If the patient has a broken leg or hip, weights may be applied to keep the bones straight. This traction will prevent moving without assistance.
Frequently, the inability to move, the assisted breathing, the critical illness, and the treatments for blood pressure
may cause swelling or edema. There is little that can be done to prevent the swelling. The nurses may try to decrease the effect by keeping the head of the bed slightly raised and the hands elevated on pillows. Rings may need to be removed to protect the blood flow to the fingertips. The eyes may also swell, and the inside lining of the eyelid may stick out with the swelling.
Why does my loved one act that way?
The patient may awaken and feel confused about where he or she is and what has happened. He or she may also be anxious or in pain.
To reduce anxiety and pain, sedation (calming) and pain medication (analgesia) may be needed. Sedatives relax and calm the patient, causing sleep and possibly amnesia. Analgesics significantly diminish the pain. While sedated it may be difficult for the patient to think clearly.
Sedatives may be needed to prevent fighting against the breathing machine, the catheters, and even the nurses. This is very common in the intensive care unit. The fear that occurs in critical illness may be treated with sedatives.
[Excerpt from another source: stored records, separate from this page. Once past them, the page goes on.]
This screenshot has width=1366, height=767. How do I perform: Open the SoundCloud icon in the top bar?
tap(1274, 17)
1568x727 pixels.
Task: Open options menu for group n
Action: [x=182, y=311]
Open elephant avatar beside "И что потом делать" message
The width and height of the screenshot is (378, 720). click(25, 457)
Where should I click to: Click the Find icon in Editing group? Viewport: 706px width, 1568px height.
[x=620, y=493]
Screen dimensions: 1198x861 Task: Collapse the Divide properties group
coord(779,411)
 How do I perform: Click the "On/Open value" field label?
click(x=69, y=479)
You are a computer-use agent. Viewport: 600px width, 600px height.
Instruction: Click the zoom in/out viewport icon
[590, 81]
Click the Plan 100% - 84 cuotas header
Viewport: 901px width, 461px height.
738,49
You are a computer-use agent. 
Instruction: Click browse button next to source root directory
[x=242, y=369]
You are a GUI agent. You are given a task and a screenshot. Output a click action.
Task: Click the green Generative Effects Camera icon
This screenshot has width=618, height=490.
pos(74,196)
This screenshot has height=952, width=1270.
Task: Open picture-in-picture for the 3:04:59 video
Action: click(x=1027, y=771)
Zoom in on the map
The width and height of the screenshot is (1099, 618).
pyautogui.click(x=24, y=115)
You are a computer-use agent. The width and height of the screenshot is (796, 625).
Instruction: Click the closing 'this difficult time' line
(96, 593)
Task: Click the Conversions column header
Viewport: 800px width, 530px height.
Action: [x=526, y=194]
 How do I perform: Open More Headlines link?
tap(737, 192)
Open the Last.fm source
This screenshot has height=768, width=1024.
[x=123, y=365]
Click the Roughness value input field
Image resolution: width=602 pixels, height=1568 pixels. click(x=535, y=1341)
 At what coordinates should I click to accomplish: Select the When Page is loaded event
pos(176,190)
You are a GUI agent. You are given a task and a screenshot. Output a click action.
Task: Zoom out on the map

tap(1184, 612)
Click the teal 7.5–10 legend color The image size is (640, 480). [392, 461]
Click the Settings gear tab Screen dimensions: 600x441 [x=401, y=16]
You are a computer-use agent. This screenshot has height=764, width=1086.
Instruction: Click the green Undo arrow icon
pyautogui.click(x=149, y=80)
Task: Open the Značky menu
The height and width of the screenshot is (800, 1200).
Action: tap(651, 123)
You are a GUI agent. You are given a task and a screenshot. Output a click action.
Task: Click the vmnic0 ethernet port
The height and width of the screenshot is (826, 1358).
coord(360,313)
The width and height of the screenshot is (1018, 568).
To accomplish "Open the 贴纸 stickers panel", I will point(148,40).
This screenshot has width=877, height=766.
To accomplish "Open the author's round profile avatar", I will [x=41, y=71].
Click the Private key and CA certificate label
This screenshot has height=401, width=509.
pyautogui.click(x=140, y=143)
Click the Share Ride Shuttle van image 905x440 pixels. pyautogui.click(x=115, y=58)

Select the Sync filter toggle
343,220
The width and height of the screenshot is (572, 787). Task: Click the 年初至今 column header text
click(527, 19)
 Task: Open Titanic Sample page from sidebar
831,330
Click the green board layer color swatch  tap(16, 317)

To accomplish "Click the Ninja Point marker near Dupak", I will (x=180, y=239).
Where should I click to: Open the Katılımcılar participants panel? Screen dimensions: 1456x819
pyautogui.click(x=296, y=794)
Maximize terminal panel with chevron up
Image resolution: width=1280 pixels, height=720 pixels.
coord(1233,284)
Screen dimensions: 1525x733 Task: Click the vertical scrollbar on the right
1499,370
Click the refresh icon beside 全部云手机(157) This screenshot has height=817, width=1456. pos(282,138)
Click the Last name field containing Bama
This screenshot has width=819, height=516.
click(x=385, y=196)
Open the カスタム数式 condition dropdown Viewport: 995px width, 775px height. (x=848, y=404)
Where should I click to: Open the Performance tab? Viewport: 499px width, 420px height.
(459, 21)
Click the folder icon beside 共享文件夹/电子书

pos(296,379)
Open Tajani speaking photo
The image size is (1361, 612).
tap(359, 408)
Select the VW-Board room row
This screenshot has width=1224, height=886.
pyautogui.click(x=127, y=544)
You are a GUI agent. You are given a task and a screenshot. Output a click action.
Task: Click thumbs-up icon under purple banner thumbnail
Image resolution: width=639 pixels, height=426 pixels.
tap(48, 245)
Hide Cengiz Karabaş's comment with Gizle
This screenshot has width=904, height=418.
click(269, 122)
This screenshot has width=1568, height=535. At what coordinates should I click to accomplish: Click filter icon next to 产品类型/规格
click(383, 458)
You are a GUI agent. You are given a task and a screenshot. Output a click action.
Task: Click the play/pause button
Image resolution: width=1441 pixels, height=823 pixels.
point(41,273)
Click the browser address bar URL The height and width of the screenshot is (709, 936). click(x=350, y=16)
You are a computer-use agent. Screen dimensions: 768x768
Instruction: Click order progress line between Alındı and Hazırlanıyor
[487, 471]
Calm, reassuring talk is always helpful.
Sometimes the medication that the patient receives may change his or her perception of what is happening. He or she may seem angry, combative, hostile, or just different. It is important that you relay to the nurse and doctor the difference in the patient’s personality, so a decision can be made about whether the medicine should be changed or if this change is unrelated to the medication.
The patient may act in ways that surprise and distress you. This may be a result of fear, frustration, or actual chemical changes in the body. Sometimes people say and do things that they would not ordinarily do. Usually this behavior will resolve as the condition improves.
Why doesn’t my loved one talk to me?
There are many different reasons why a critically ill person may not speak. One reason may be that the breathing tube is passed through the vocal cords and prevents speech. When artificial breathing is used, relaxing medicine (sedation) is also necessary. In order to reduce anxiety and pain, your healthcare team will use sedation and pain medication (analgesia) to help them. Sedatives relax the patient, make them sleep, and will promote amnesia. Analgesics significantly diminish the pain. When the patient is sedated and has been give pain medication, he or she may have difficulty waking up, or when he or she does, may appear disoriented. Sometimes the amount of sedation needed to allow the assisted breathing to take place makes the person appear to be in a coma (will not awaken).
In a person who has been brain injured either by stroke or trauma, the ability to speak or stay awake may have been affected. This is common in the first few days after these injuries. The healthcare team will have to determine whether it is likely that the brain will heal. In most cases of stroke or brain injury, it takes at least 7 days for the doctor to make an evaluation of potential recovery.
Sometimes fluids, chemicals, and toxins in the blood will make a person sleepy, disoriented, hostile, combative, or even unarousable (comatose). Nutrition, fluids, electrolytes, dialysis, and other therapies may be ordered in order to regulate the blood.
While any person is not talking or is in a deep sleep it is important to keep speaking to them. You can help by talking in soothing tones, telling stories, and supplying them with normal information to keep the brain active, yet calm. The voice of someone they know is helpful in most cases.